This case presents an unusually clear picture of the conflict inherent in cases brought all the way to hearing. One always expects the parties to have different views of facts and circumstances and these differences can often be harmonized to render an explanation that resembles what actually occurred. This case is different in that there is no way to harmonize the parties statements regarding a critical period. Essentially, it either comes down to one party is almost certainly lying and the other is telling the truth, or both parties are lying to some extent. Ultimately, the Hearing Examiner must decide whether the parties have carried their respective burdens of proof and presentation as established by case law. As part of this process, the Hearing Examiner must determine to the extent possible which witnesses are to be believed and which are not. Often this task is accomplished by examining the likely motivation for a witness' testimony and weighing that witness' testimony against common sense and experience. Given the testimony in this case, the Hearing Examiner must find that various witnesses on both sides are not credible and are likely lying.
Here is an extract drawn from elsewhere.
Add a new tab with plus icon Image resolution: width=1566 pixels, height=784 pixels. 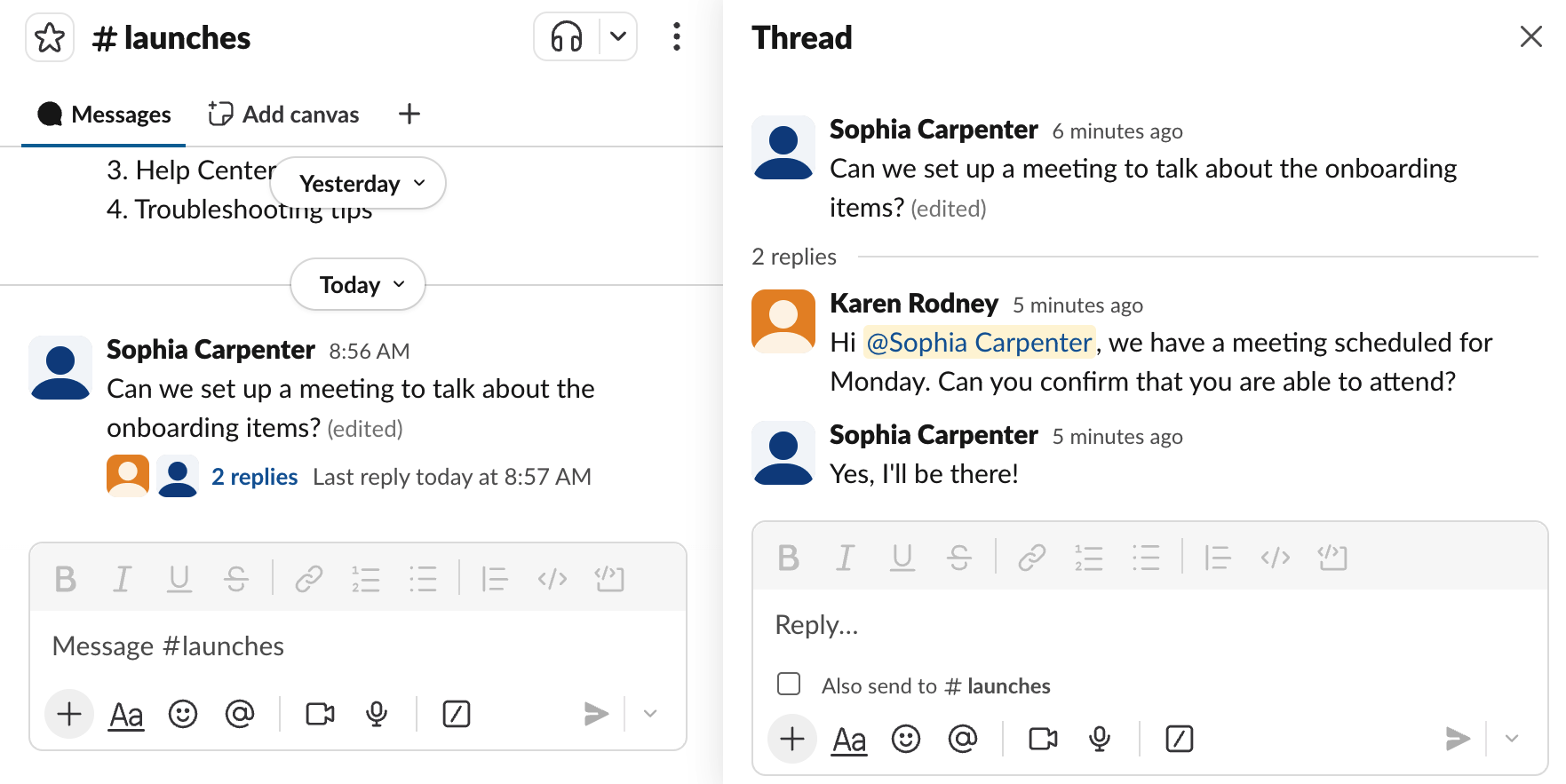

The reasons for this conduct can only be guessed. The effect of the proliferation of this untrustworthy testimony is to make more important the testimony of those witnesses whose testimony appears to be credible. Additionally, how the testimony of these witnesses fits with facts that are not in question inevitably leads the Hearing Examiner to his ultimate conclusions.

It is uncontested that the Complainant applied for a position with the Respondent on April 19, 1993. He was interviewed for the position and he was ultimately hired on or about April 23, 1993. He began work on April 25, 1993.

The Complainant's position was that of a Clerk/Cashier. He was generally scheduled to work Wednesday through Sunday with Mondays and Tuesdays off. The Complainant's shift was to begin at 10:00 p.m. on one day and end at 6 a.m. the next. While these days and times were the Complainant's usual schedule, he would from time to time work other days and hours as a replacement for other workers or would miss days or hours because of illness or for other reasons. The Complainant's starting wage was $5.00 per hour. At some time during his employment, his wage increased to $5.50. The reasons for this change in wage are disputed on this record.

During his employment with the Respondent, the Complainant had a child support obligation of $100 every two weeks. He and the mother of his child had joint custody of the child with visitation to be arranged between the parents.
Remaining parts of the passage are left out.